Peel off the Patal and potatoes nicely. Wash and keep those aside.
Now take 1 medium sized tomato and blend it properly to make tomato puree.
Take a heavy bottomed pan or kadhai. Pour some vegetable oil in it.
Fry the potatoes and Patal inĀ kadhai for 5-7 minutes until the veggies turn golden.
Take out the fried patal and aloo (potatoes). In the same pan, temper the oil with Panch phoron, Bay leaves and dry red chilly.
After that add the tomato puree and ginger garlic paste in the pan. Saute for 4-5 minutes in medium flame.
In between add some turmeric and salt as required.
Add the fried vegetables into the pan. Mix all well and saute for around 2-3 minutes.
Pour some water in the pan.
Cover the pan with a lid.
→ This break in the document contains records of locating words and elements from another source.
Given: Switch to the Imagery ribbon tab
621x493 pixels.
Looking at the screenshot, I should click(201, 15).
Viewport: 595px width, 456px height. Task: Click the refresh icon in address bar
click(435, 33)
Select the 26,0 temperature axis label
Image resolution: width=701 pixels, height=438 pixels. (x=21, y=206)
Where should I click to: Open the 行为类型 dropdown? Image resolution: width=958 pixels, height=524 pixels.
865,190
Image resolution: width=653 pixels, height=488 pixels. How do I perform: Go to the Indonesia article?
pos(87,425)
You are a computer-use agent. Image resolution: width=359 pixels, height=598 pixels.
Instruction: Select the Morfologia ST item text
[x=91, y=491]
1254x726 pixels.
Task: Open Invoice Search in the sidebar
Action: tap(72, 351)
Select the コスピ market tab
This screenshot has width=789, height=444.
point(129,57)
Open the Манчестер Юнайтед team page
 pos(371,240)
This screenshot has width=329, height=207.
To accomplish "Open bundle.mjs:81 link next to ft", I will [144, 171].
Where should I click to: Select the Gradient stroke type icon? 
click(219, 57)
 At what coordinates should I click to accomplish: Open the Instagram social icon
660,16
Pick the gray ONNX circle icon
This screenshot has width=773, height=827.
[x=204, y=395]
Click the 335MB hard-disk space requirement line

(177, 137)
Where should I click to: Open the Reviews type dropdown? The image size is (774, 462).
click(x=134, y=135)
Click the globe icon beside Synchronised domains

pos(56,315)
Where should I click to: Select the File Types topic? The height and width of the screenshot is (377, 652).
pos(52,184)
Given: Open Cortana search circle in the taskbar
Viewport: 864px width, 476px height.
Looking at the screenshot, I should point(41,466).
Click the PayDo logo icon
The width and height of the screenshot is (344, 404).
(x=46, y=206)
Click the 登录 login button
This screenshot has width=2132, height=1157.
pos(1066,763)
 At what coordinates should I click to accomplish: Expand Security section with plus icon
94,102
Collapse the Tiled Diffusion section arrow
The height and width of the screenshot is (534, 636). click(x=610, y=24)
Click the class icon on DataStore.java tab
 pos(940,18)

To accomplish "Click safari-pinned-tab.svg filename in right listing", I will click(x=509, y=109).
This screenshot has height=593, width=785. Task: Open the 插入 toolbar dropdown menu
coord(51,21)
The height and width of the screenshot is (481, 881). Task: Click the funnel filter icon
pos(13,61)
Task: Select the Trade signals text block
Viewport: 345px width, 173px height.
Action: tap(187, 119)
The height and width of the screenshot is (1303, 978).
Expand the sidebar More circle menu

Let it cook on medium flame for around 3-4 minutes.
Stir the veggies with a spatula in between to avoid stickiness in the bottom of pan.
When the veggies are cooked well and the gravy consistency has turned perfectly as per your preference, turn off the flame.
Sprinkle 1/2 teaspoon garam masala and cover the pan.
Rest it for a minute, open the lid. The sabzi is ready to be served hot with Rotis or Rice.